Derek Jarman has become big for me. I remounted his last film, Blue, but I’ve gotten into his writing. In his diaries Modern Nature, and I quote this all the time, he said, “If you wait long enough, the world moves in circles.” That felt so profound because he was writing that in the ‘80s. Now here we are again where homophobia is back, but it's been replaced heavily in the tabloids by transphobia. I sort of remember how that was in the ‘80s. As an adult I have more of an opportunity now to say something and do something about that. I don’t konw if you heard of something called Section 28, but it was put into the British education system by Margaret Thatcher, and meant you weren't allowed to promote homosexuality within education.
So I'm of that generation—if they thought you were queer, the teachers weren't allowed to discuss it with you. You came out of school feeling already ostracized by society, already not accepted, didn't know where you fit in.
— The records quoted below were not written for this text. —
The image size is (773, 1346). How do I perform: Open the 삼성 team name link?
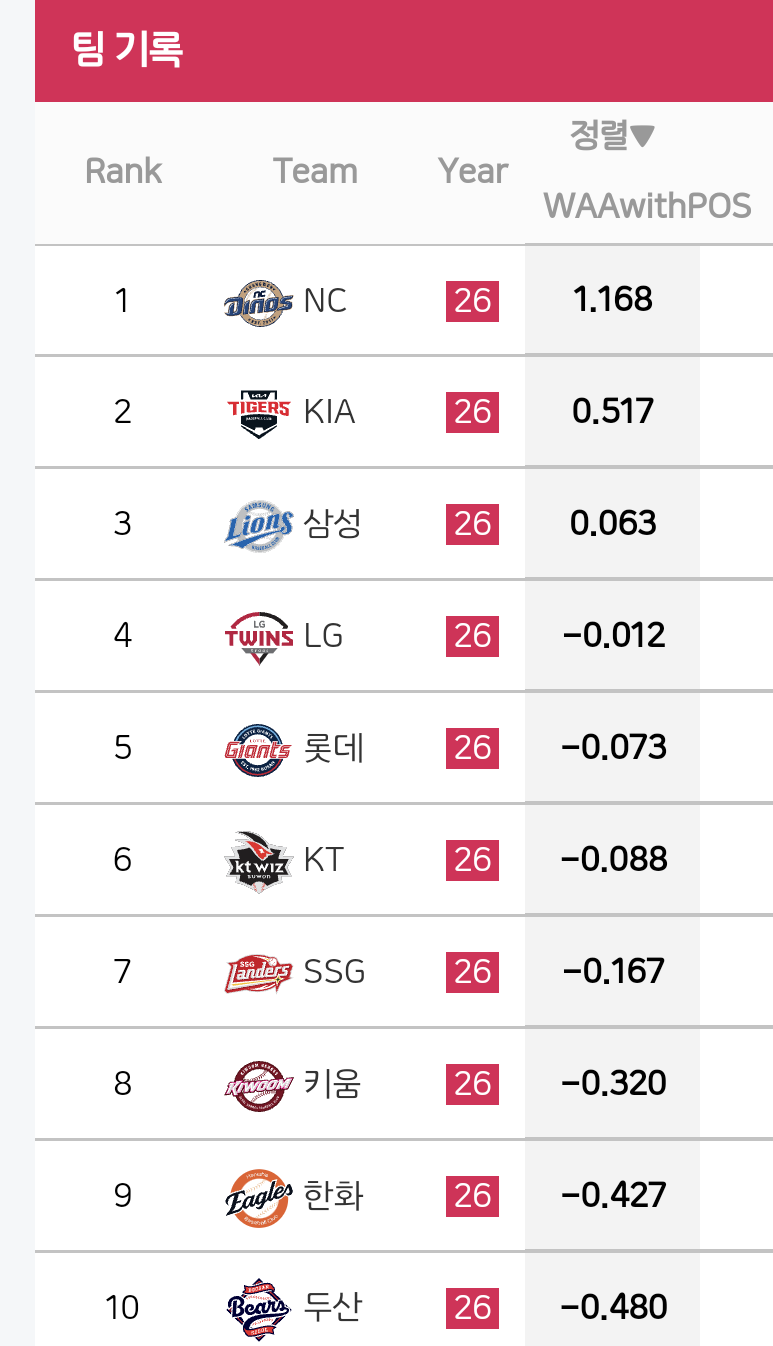coord(332,523)
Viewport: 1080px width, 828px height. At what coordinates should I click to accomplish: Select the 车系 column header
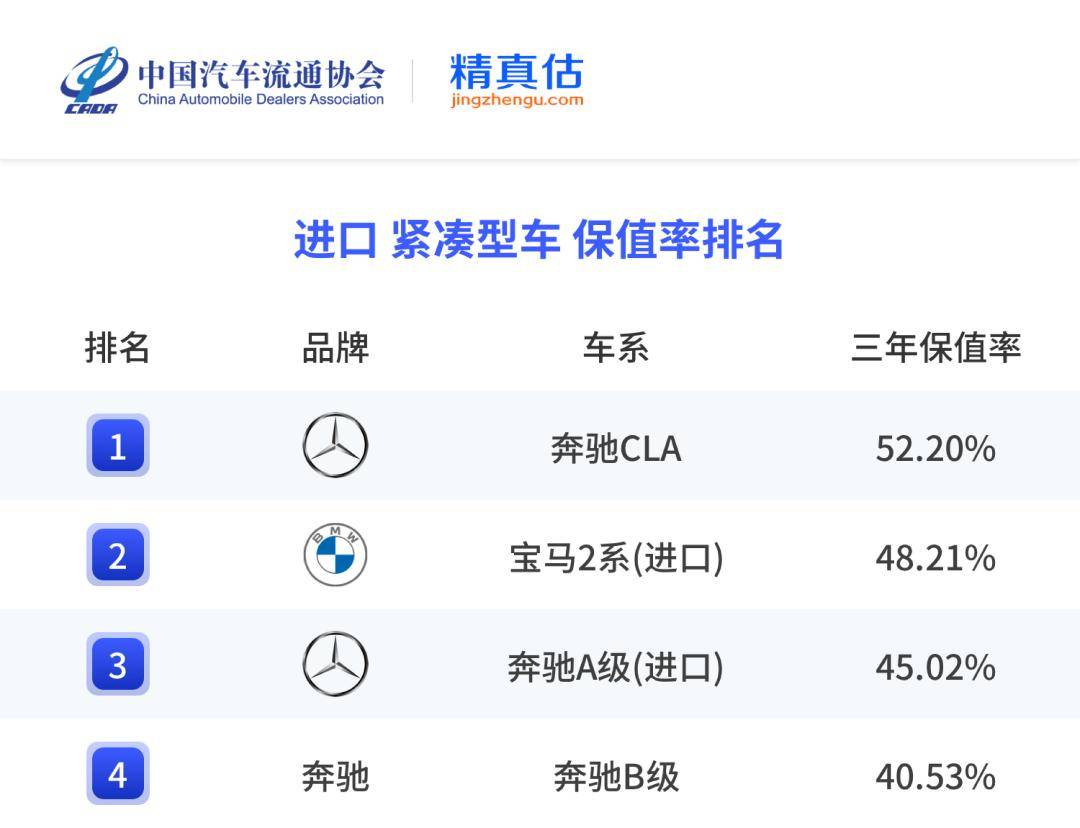coord(615,348)
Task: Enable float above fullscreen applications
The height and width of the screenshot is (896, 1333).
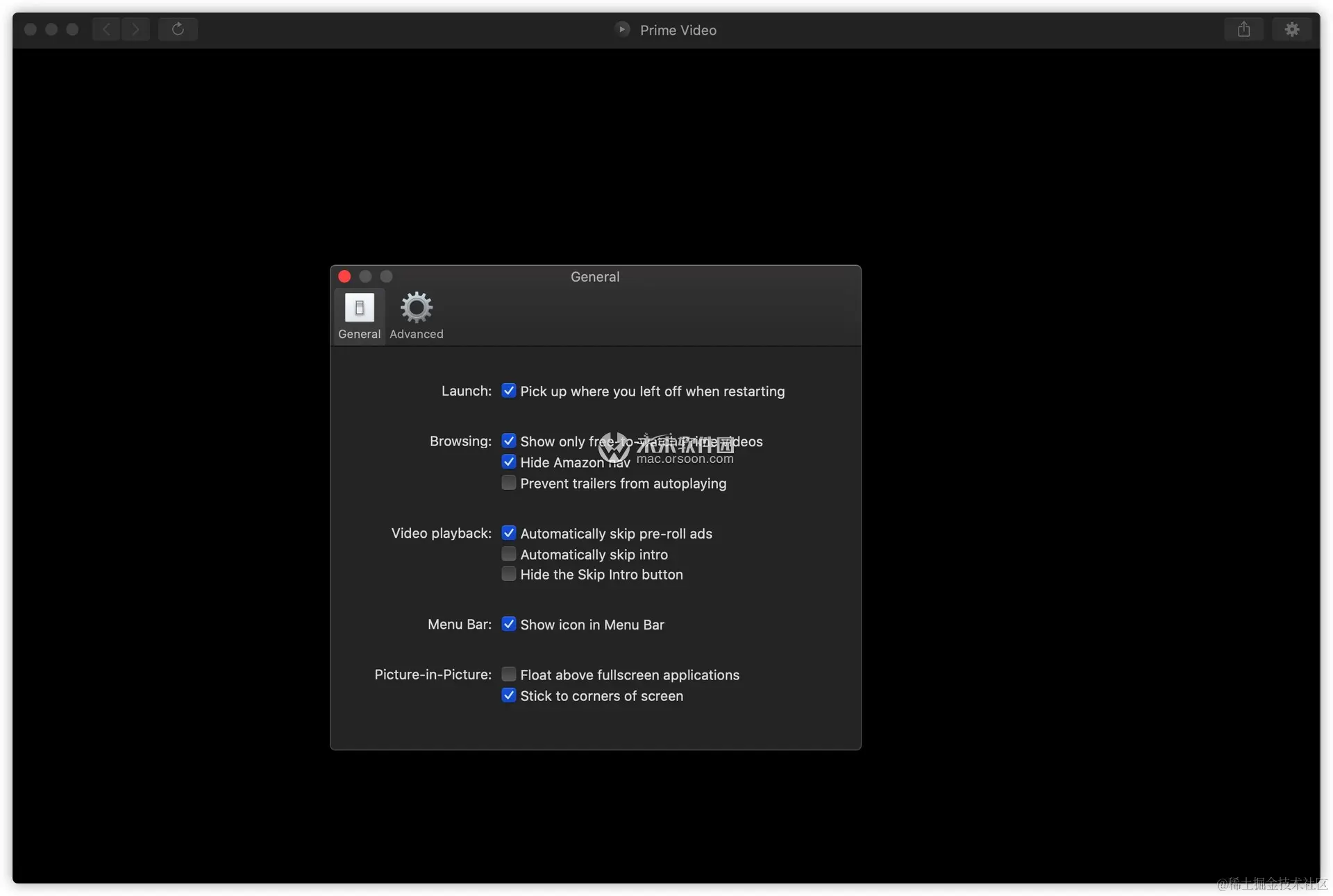Action: [x=509, y=675]
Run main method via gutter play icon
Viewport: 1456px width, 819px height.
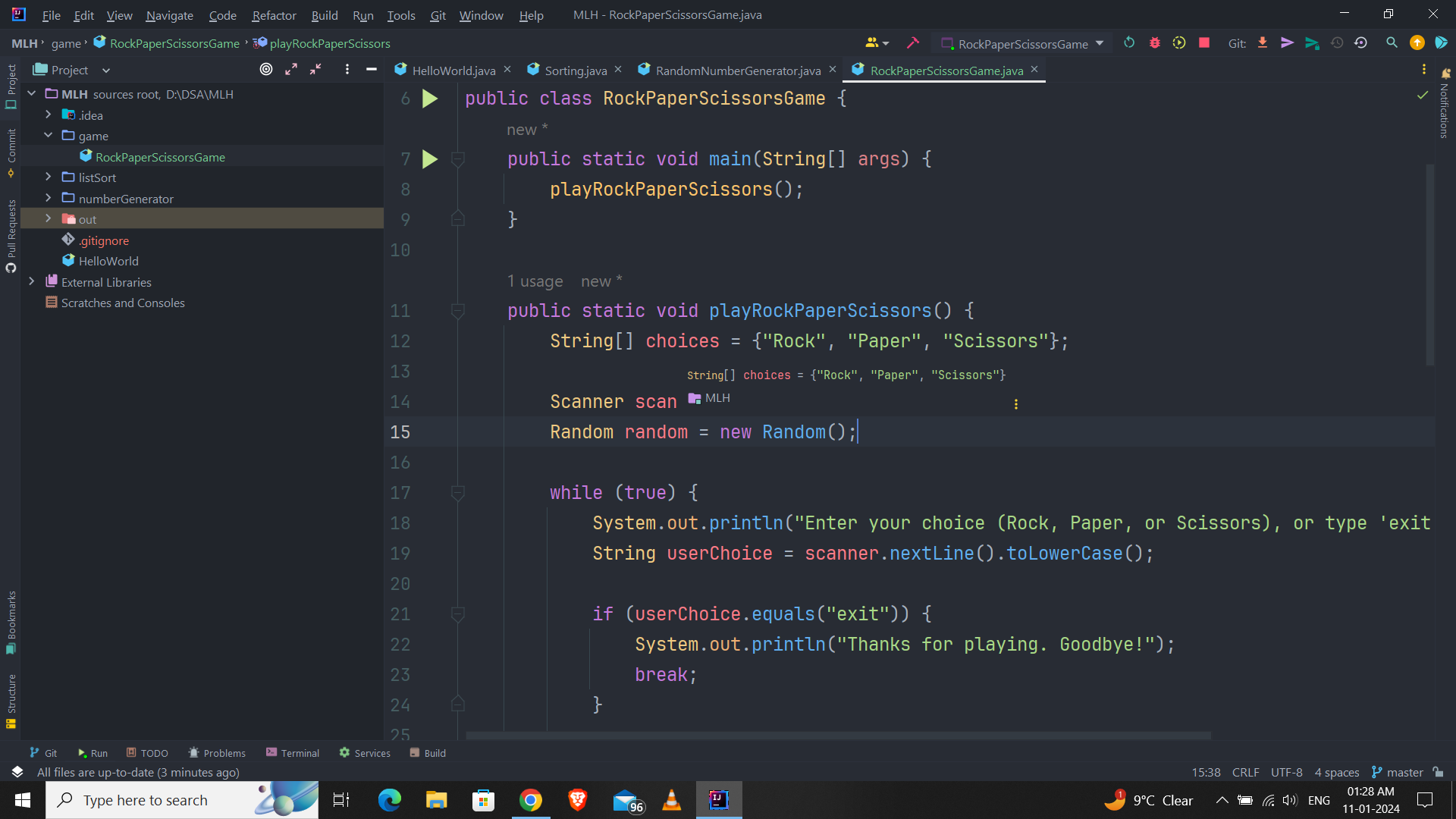pos(430,159)
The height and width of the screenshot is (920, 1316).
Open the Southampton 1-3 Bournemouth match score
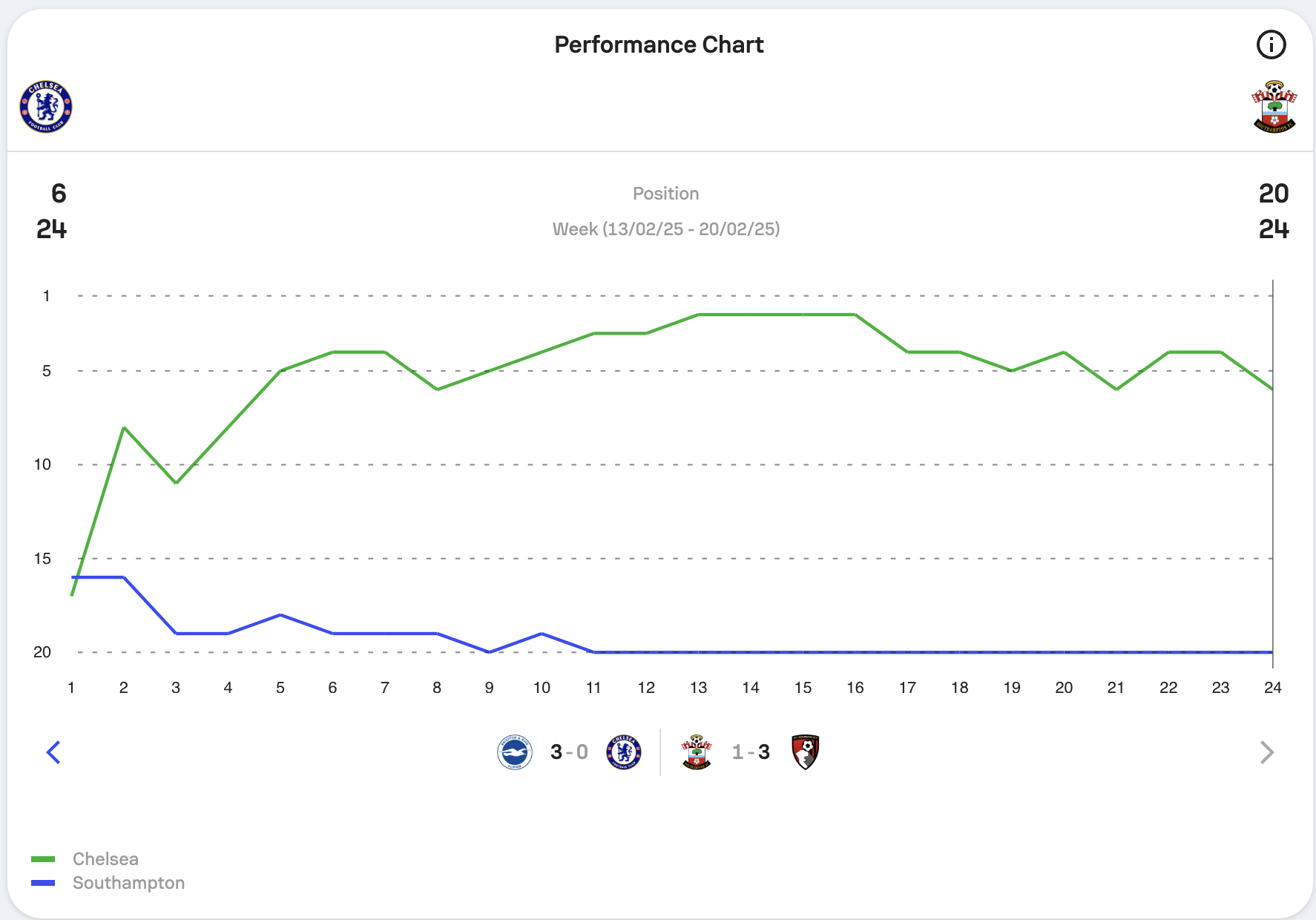click(751, 752)
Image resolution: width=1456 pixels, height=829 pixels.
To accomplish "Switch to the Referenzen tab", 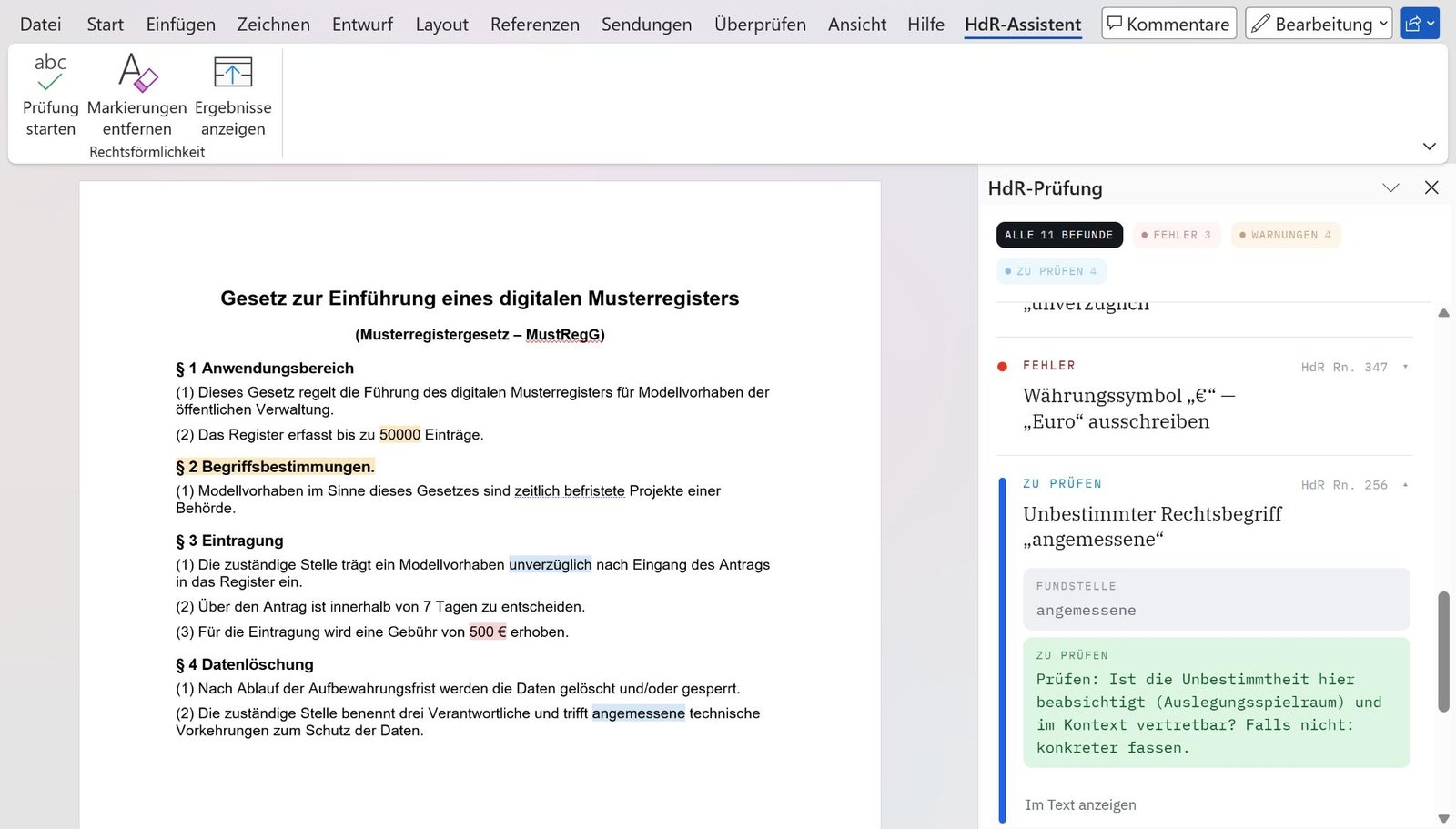I will pos(535,25).
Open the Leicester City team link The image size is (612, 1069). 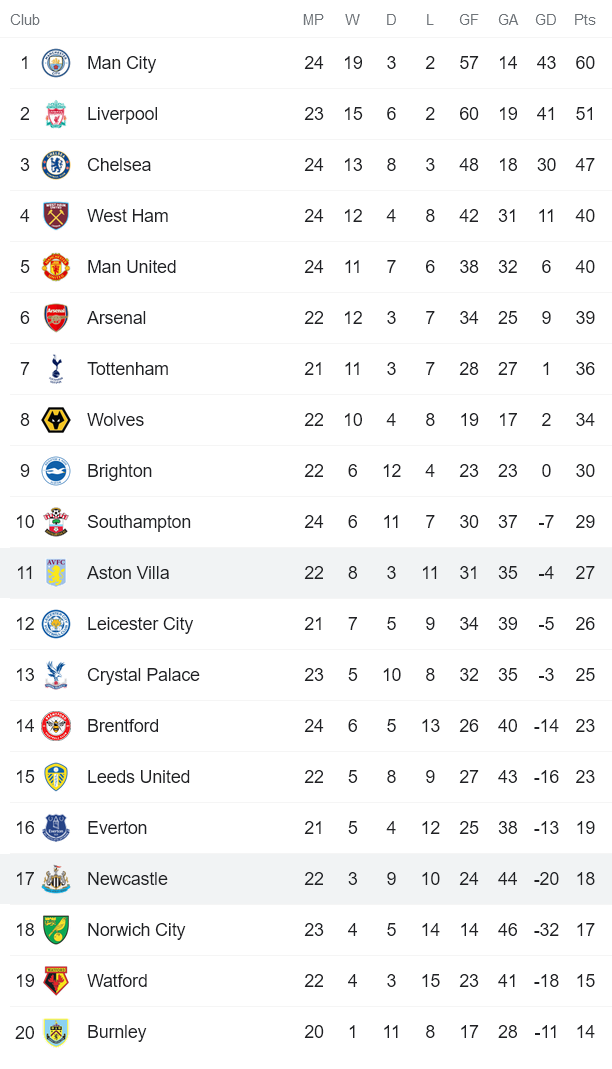[x=139, y=624]
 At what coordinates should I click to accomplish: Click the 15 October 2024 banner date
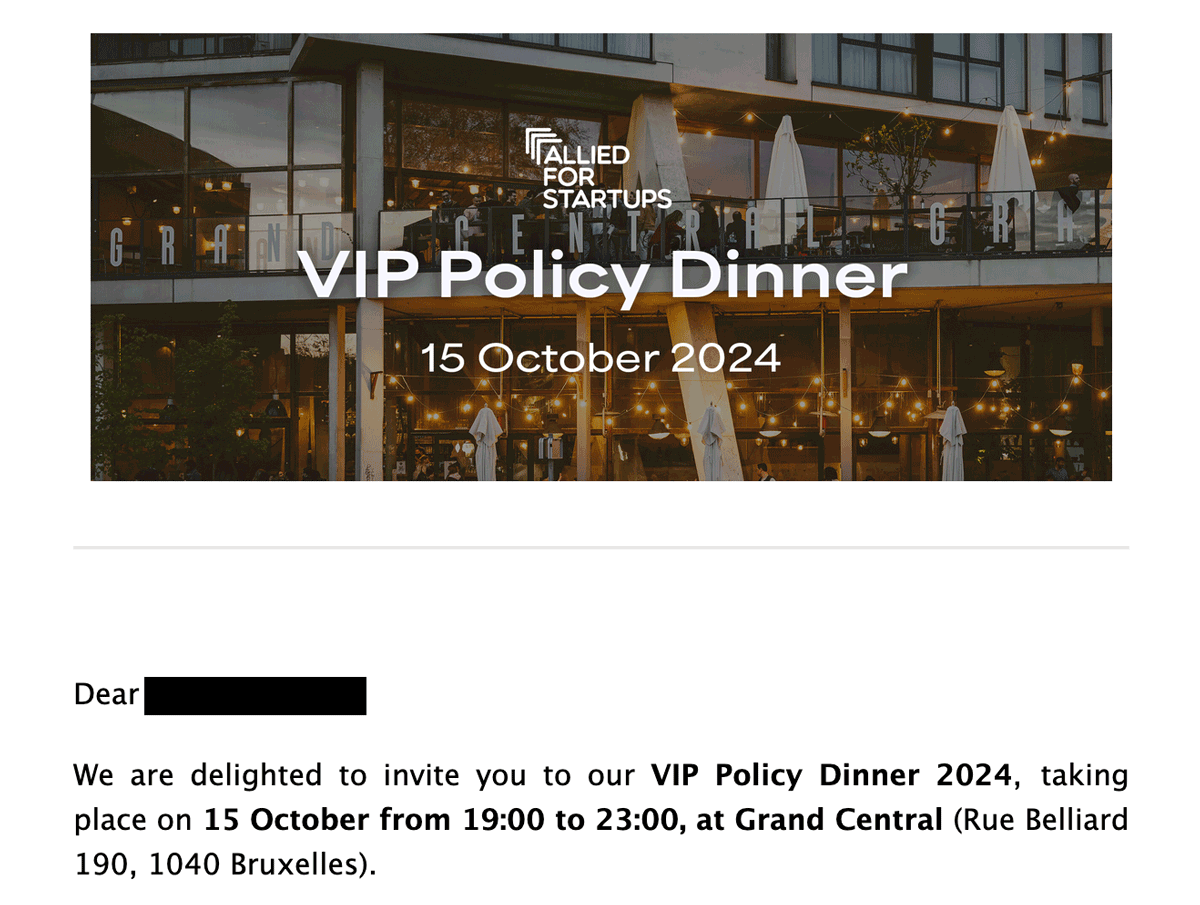pyautogui.click(x=600, y=358)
All of these things now feel like that could seep back into education.
I'm originally from Florida and they've reintroduced those laws there recently. So it is, like you said, things repeating themselves.
You take a step forward, then it's two steps back, but you keep having to push forward. My way of doing that, and my contribution to that is through art. It's through the roles that I take as an actor and the choices I make, the things I write about, but also through the podcast, through who we amplify, through who we encourage people to be interested in.
Inspired by the rimming scene—but also all the art you've talked about—there are some people who might want to water down representation, but in your work and the work you're highlighting here, it feels like you want to go there. Is that important to you?
I don't want to present a sanitized version of things. I think there's a two-pronged approach to this. I've been really considering this recently because the way that you connect with as many people as possible is you tell the story of someone's existence and make it as universal as possible.
I worked with Andrew Haigh on Looking and we were just talking about his new film. He’s able to show intimacy in such a way that you don't see anything but everything's happening. It makes it so universal. I want to tell stories that connect to as many people as possible, but I also want to go fucking hardcore and talk about the piers and Alvin Baltrop and all those stories.
I assume you’ll have to consider each piece of work on its own to figure out whether you should go the intense route or not.
I think of my mom listening to the podcast. My mom's very open-minded, but if you'd start talking about hardcore stuff on the podcast, which I do, I know that my mom might find it a bit like, “All right, calm down.” And that’s great. That’s part of it.
At the same time, someone else is listening to it thinking, “Oh, I’m not as much of a freak as I thought, that experience is actually completely normal.”
Exactly. I’m trying to find that balance. The minute you start making work you deciding what to put in and what to take out, you’re an editor. It's quite interesting, and I'm really enjoying the process of it.